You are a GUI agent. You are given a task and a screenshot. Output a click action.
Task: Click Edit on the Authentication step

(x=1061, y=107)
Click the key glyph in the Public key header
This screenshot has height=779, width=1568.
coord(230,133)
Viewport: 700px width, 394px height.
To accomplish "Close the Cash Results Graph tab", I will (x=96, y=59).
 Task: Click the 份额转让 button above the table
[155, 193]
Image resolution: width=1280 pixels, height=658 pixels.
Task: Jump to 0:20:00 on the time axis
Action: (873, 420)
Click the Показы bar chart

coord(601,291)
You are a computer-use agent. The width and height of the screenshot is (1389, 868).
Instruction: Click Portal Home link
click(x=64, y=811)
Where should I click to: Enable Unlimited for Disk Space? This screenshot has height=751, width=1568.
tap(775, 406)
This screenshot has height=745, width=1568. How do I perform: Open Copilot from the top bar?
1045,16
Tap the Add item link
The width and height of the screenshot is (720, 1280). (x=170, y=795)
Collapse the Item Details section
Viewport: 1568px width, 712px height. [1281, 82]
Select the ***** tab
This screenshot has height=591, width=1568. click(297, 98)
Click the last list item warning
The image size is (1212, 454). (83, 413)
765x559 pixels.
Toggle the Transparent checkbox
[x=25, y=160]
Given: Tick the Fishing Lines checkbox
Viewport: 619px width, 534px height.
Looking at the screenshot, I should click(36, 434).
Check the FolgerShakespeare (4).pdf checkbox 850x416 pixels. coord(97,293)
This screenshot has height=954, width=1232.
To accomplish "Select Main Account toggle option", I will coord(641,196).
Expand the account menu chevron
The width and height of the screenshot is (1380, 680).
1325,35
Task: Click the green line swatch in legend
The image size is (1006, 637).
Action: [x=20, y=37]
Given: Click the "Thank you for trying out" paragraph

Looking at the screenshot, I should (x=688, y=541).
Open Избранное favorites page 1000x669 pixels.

· · ·

**What is required:** Rewrite the entries starting at the line that contains "Click the last list item warning" and continuing through the final entry, replacing "checkbox" with "check box" and leaving everything else unchanged.

**Solution for this task:**
Click the last list item warning
The image size is (1212, 454). (83, 413)
765x559 pixels.
Toggle the Transparent check box
[x=25, y=160]
Given: Tick the Fishing Lines check box
Viewport: 619px width, 534px height.
Looking at the screenshot, I should click(36, 434).
Check the FolgerShakespeare (4).pdf check box 850x416 pixels. coord(97,293)
This screenshot has height=954, width=1232.
To accomplish "Select Main Account toggle option", I will coord(641,196).
Expand the account menu chevron
The width and height of the screenshot is (1380, 680).
1325,35
Task: Click the green line swatch in legend
The image size is (1006, 637).
Action: [x=20, y=37]
Given: Click the "Thank you for trying out" paragraph

Looking at the screenshot, I should (x=688, y=541).
Open Избранное favorites page 1000x669 pixels.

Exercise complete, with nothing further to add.